B Khatri, P Van Zealand, S Tarima, S Schutten, A Baker, T Perea
Abstract
Open AccessObjectives and aims: Ocrelizumab (OCR) is disease-modifying therapy that depletes B cells for the treatment of patients with relapsing and progressive multiple sclerosis (MS). The aim of this study was to evaluate occurrence of hypogammaglobulinemia and infection rates in patients with MS treated with OCR for up to 5.9 years in a real-world, single-center study. Methods: We assessed immunoglobulins IgG, IgM, IgA; CD19, CD4, CD8 cell counts, anti-JCV antibodies, at baseline and every six months prior to each OCR infusion. Mixed effects regression models controlling for random patient intercept were used to analyze immunological trends.

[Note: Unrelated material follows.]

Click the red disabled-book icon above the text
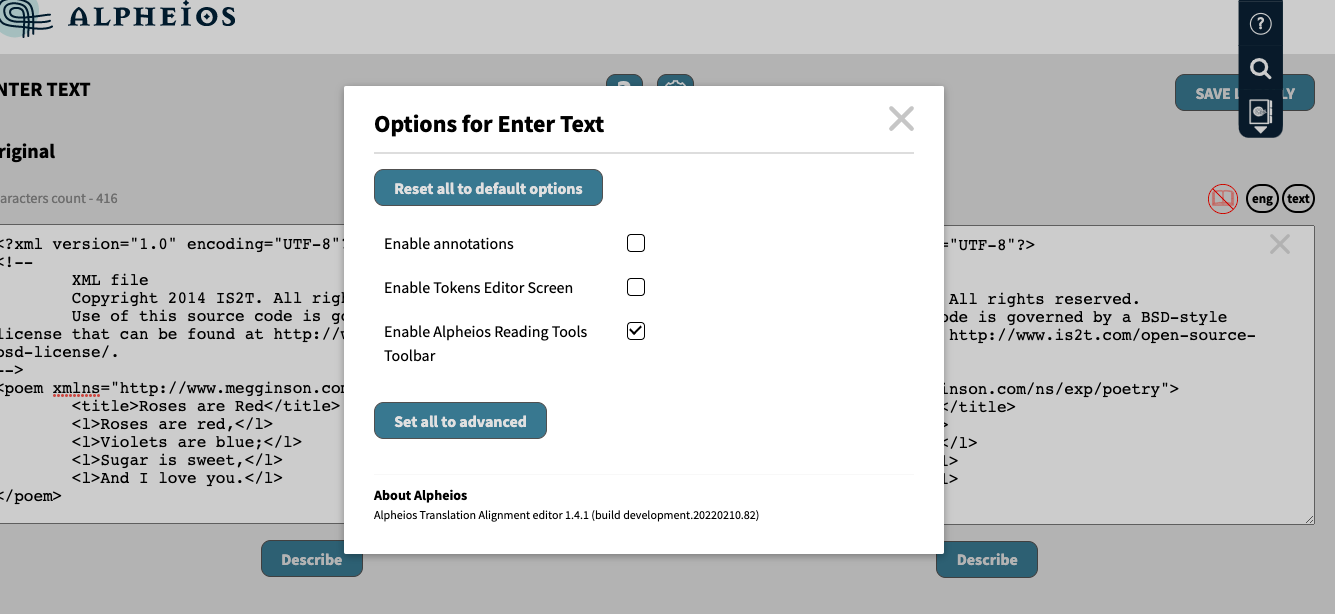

Infections requiring oral or intravenous antibiotics were also recorded and analyzed. Results: A total of 238 patients were followed for up to 5.9 years and received a mean of 7.6 (range, 2-13) OCR infusions. IgG declined on average by 3.7% (p < .001) and IgM by 11.8% (p < .001) annually. At last follow-up, 14.6% of patients had IgG < 600 mg/dL and 51.1% had IgM M < 40 mg/dL. Patients with IgG < 600 mg/dL experienced higher rates of infections requiring oral antibiotics (1.17 vs 0.99 per year, p = .004) and IV antibiotics (0.147 vs 0.066 per year, p = .009) compared to those with normal IgG. White race was associated with reduced IgG (p = .008) and IgA (p < .001) levels, while female sex was associated with increased CD4 (p < .001) and CD8 (p = .015) counts. Anti-JCV antibody index declined by 1.9% annually (p < .001). Linear trend analysis predicted that 14.9 years of treatment would be required for at least 50% of patients to have IgG levels <600 mg/dL. Conclusions: Continuous OCR treatment results in increasing hypogammaglobulinemia associated with increasing risk of moderate and severe infections. The clinical significance of these immunological findings and the influences of demographic characteristics highlight the importance of regular, personalized immunoglobulin monitoring during long-term OCR therapy.